Bug #86797 | InnoDB Cluster does not report when nodes fall behind or stop writing data. | ||
---|---|---|---|
Submitted: | 22 Jun 2017 16:16 | Modified: | 27 Jul 2017 17:06 |
Reporter: | Sivan Koren | Email Updates: | |
Status: | Verified | Impact on me: | |
Category: | Shell AdminAPI InnoDB Cluster / ReplicaSet | Severity: | S1 (Critical) |
Version: | 5.7.18 | OS: | Linux |
Assigned to: | CPU Architecture: | Any | |
Tags: | InnoDB Cluster |
[22 Jun 2017 16:16]
Sivan Koren
[28 Jun 2017 18:31]
MySQL Verification Team
Hi, Thanks for submitting a bug report, I verified it as described.

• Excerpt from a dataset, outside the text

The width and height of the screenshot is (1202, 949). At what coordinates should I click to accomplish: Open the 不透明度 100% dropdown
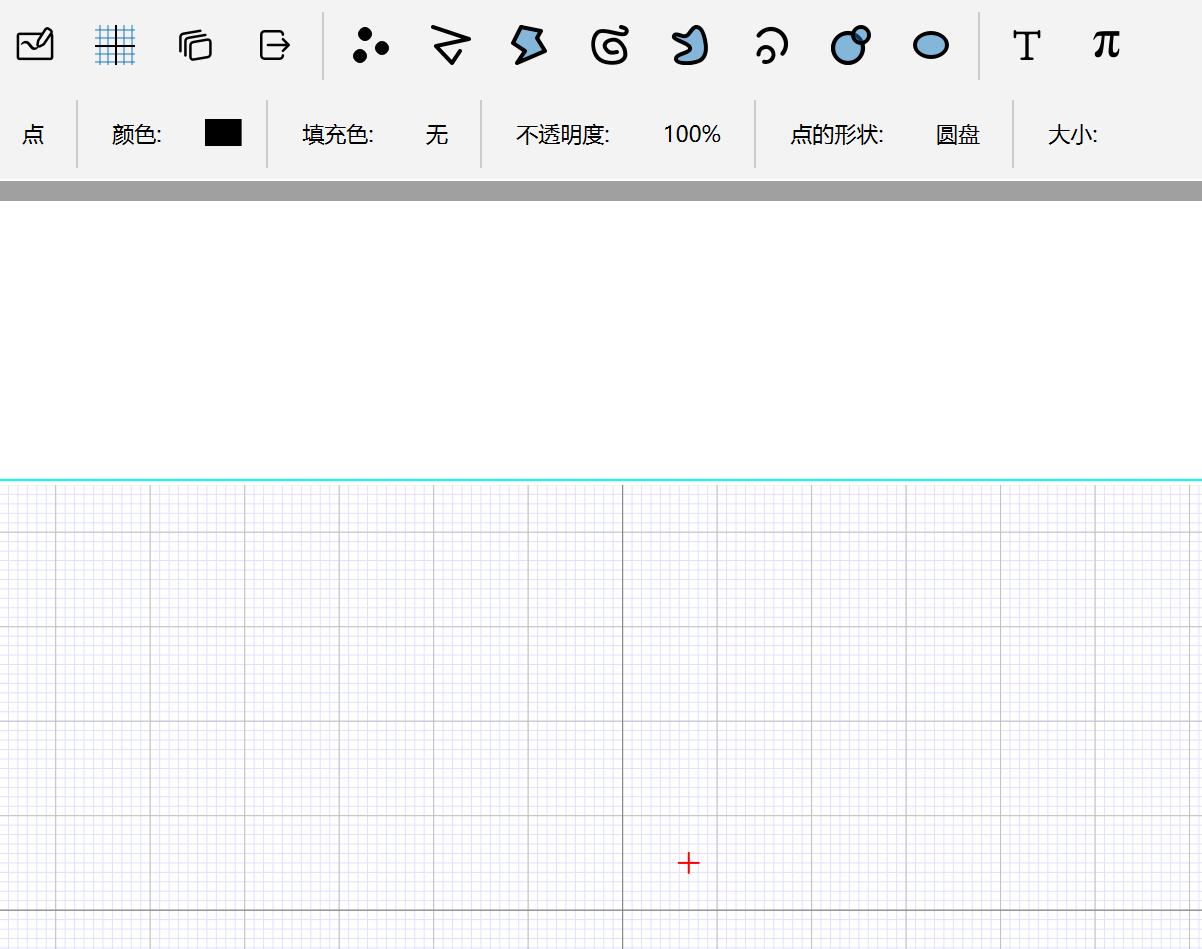pos(691,134)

At the moment InnoDB cluster is still lacking some reporting capabilities, we are working on that. all best Bogdan
[26 Jul 2017 11:32]
Paulo Jesus
Posted by developer: The status information reported by InnoDB Cluster/AdminAPI is based on the information provided by Group Replication (GR) through some specific tables from the performance_schema (see: https://dev.mysql.com/doc/refman/5.7/en/group-replication-monitoring.html). Can you please provide the data/output (SELECT * FROM ...) for the following tables on all members of the cluster, in order to verify if an incorrect status is being reported by GR or the AdminAPI: - performance_schema.replication_group_members (https://dev.mysql.com/doc/refman/5.7/en/group-replication-replication-group-members.html) - performance_schema.replication_group_member_stats (https://dev.mysql.com/doc/refman/5.7/en/group-replication-replication-group-member-stats.h...) Please also provide any error logs on the servers. Can you please also verify if there is a network partition in the cluster (see: https://dev.mysql.com/doc/refman/5.7/en/group-replication-detecting-partitions.html), which could explain what is happening. Thank you
[27 Jul 2017 17:06]
Sivan Koren
Unfortunately I have dismantled this test environment so that I can pilot other platforms. Therefore, I can no longer provide those details without rebuilding it. Hopefully the instructions I've provided for recreating the issue will be useful to you. When the issue was occurring I was actively observing the logs, (tail -f) and saw nothing written. I don't mean just nothing of interest, but rather nothing at all written to the logs. The last entry read that the node was declared online even as the node had stopped writing data as evidenced by comparing "select count(*)" on each node. The cluster was made up of 3 physical machines with redundant network connections to a private switch with no external or network storage on clean installations of CentOS 7. They are Dell servers each with a 4 disk megaraid storage controller and all disks are in good health.